→ Set task
Could you retype the listing below unchanged, starting at the line that contains "How do I perform: Preview" and continuing through the last line of the listing?

(Dataset items)
____
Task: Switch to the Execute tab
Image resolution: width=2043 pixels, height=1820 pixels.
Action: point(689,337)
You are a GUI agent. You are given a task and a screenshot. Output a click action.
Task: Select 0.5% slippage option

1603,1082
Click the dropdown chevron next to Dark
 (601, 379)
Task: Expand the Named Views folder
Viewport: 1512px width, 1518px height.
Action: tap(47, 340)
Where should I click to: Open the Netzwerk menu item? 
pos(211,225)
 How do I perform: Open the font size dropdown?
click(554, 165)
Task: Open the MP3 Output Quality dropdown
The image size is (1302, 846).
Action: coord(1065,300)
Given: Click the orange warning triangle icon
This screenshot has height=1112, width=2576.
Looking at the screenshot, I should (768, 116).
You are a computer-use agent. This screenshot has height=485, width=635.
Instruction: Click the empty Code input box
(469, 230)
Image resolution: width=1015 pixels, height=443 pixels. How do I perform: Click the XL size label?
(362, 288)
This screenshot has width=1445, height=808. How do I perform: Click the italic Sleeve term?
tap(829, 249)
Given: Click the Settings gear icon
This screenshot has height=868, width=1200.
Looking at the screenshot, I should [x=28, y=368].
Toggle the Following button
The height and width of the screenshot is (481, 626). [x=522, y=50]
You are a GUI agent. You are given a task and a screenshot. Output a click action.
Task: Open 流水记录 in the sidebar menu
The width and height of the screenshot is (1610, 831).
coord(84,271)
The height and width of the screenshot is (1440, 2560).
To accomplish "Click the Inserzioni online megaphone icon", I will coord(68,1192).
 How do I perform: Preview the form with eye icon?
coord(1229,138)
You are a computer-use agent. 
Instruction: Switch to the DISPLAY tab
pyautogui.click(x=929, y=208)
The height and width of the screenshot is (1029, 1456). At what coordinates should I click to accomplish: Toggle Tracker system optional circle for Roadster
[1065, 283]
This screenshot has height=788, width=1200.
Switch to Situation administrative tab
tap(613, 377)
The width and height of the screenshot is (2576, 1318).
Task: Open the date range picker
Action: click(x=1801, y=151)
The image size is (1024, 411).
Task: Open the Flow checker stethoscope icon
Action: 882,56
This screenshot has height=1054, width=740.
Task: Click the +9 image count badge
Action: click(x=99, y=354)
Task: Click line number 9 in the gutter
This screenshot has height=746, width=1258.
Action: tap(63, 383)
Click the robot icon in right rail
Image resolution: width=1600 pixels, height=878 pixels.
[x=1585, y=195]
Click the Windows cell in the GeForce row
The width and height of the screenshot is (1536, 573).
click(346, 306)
____
→ Complete response
 How do I perform: Preview the form with eye icon?
coord(1229,138)
You are a computer-use agent. 
Instruction: Switch to the DISPLAY tab
pyautogui.click(x=929, y=208)
The height and width of the screenshot is (1029, 1456). At what coordinates should I click to accomplish: Toggle Tracker system optional circle for Roadster
[1065, 283]
This screenshot has height=788, width=1200.
Switch to Situation administrative tab
tap(613, 377)
The width and height of the screenshot is (2576, 1318).
Task: Open the date range picker
Action: click(x=1801, y=151)
The image size is (1024, 411).
Task: Open the Flow checker stethoscope icon
Action: 882,56
This screenshot has height=1054, width=740.
Task: Click the +9 image count badge
Action: click(x=99, y=354)
Task: Click line number 9 in the gutter
This screenshot has height=746, width=1258.
Action: tap(63, 383)
Click the robot icon in right rail
Image resolution: width=1600 pixels, height=878 pixels.
[x=1585, y=195]
Click the Windows cell in the GeForce row
The width and height of the screenshot is (1536, 573).
click(346, 306)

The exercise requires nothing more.